Tuesday

A very brief history of women... (Part One)

Hmm I tried to make this as short as possible but it's more like insufficient but still rather long, but oh well -- here goes:

*Industrial Revolution:
-prostitution flourished in 19th c/ cities (popular culture: Dumas’s La Dame aux Camelias and Verdi’s La Traviata)
-middle classes: gender and the cult of domesticity
-wives and mothers in a “separate sphere” --> beliefs about sexuality (women and men biologically different)
-paternal authority codified by law (e.g.
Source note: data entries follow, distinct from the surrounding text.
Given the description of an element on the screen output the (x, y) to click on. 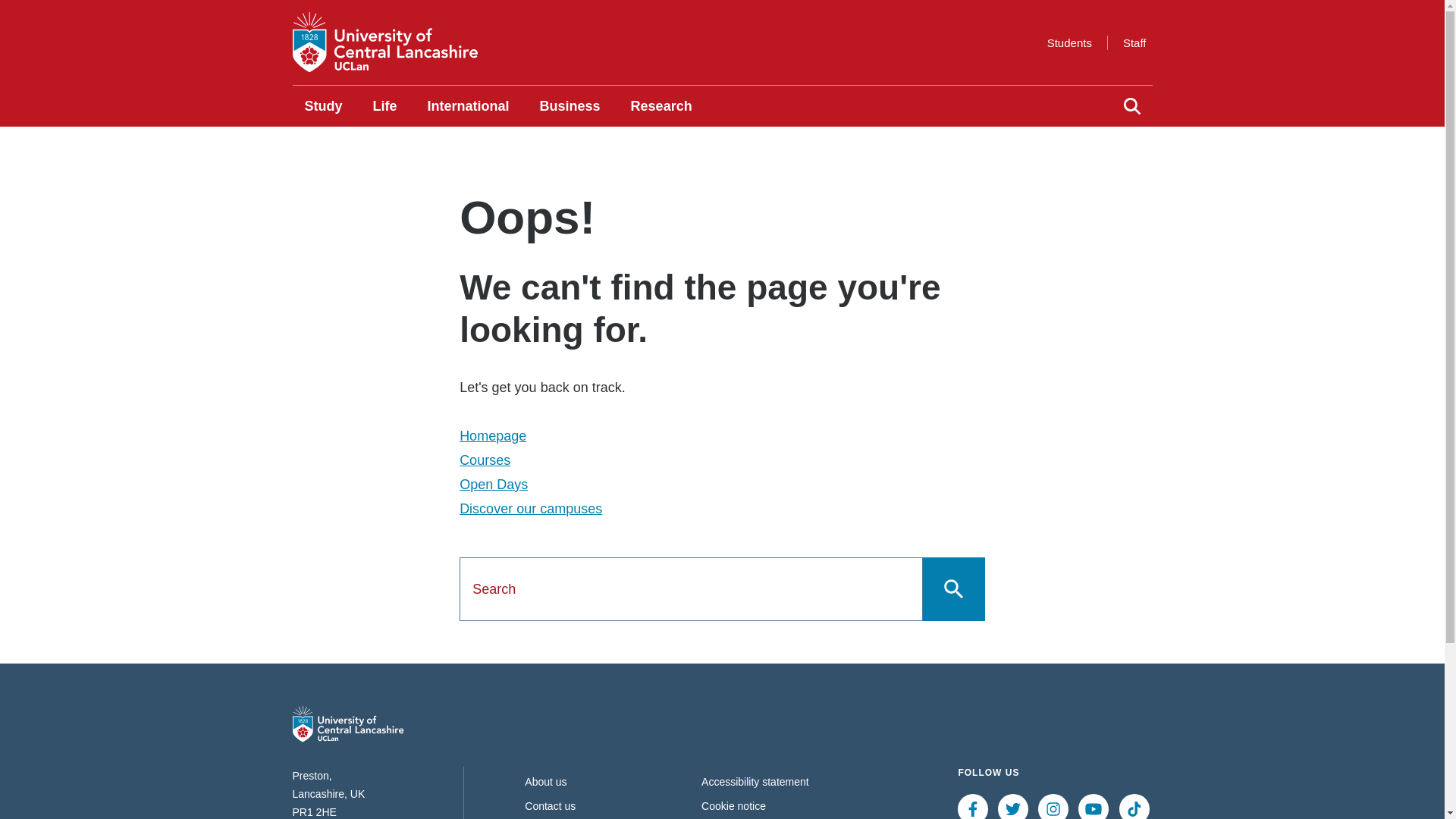
Contact us (549, 806)
Research (661, 105)
Cookie notice (733, 806)
Business (569, 105)
About us (545, 781)
Open Days (493, 484)
Courses (485, 459)
Accessibility statement (755, 781)
Students (1069, 42)
Staff (1134, 42)
Homepage (492, 435)
Study (323, 105)
Discover our campuses (531, 508)
Life (385, 105)
International (467, 105)
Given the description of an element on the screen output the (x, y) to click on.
Napoleonic Code – women, children and mentally ill classified together as legally incompetent)
-however, spiritual equality b/w men and women
-middle class values articulated in opposition to the aristocratic customs on one hand and the lives of the common people on the other
-outside the home, v. few respectable options for earning a living
-women: imp. role in the struggle to abolish the slave trade and slavery in the British Empire
-Queen Victoria as an example
-Victorian codes of etiquette and morality
-women’s alleged moral superiority believed to be literally embodied in an absence of sexual feeling or “passionlessness” (whereas male sexual desire = natural, even admirable)
-working women in the industry (caused public anxiety and outcry!)
-women and children = nearly half the labor force in some of the most modern industries, like textiles (paid less, less likely to make trouble as workers)

*Romanticism
-fiction --> best known work = Shelley’s Frankenstein
-stressed limits of reason and power of emotion
-defy conventionality (Shelleys, de Stael, George Sand)

*Imperialism:
-most of the Europeans who served as soldiers, officials, and administrators in overseas colonies = men, but women also traveled to the colonies (contradictory/complex position as unequals to men in their own societies but superior to colonized men and women – “inferior sex” within the “superior race”)
-for many, life in the colonies provided opportunities not found in Europe
-but, in their roles: wives of colonial officials (subordinated lives to male-centered administrative environment), educators of indigenous women (reproduced European notions of bourgeois or Victorian domesticity and female dependence), etc.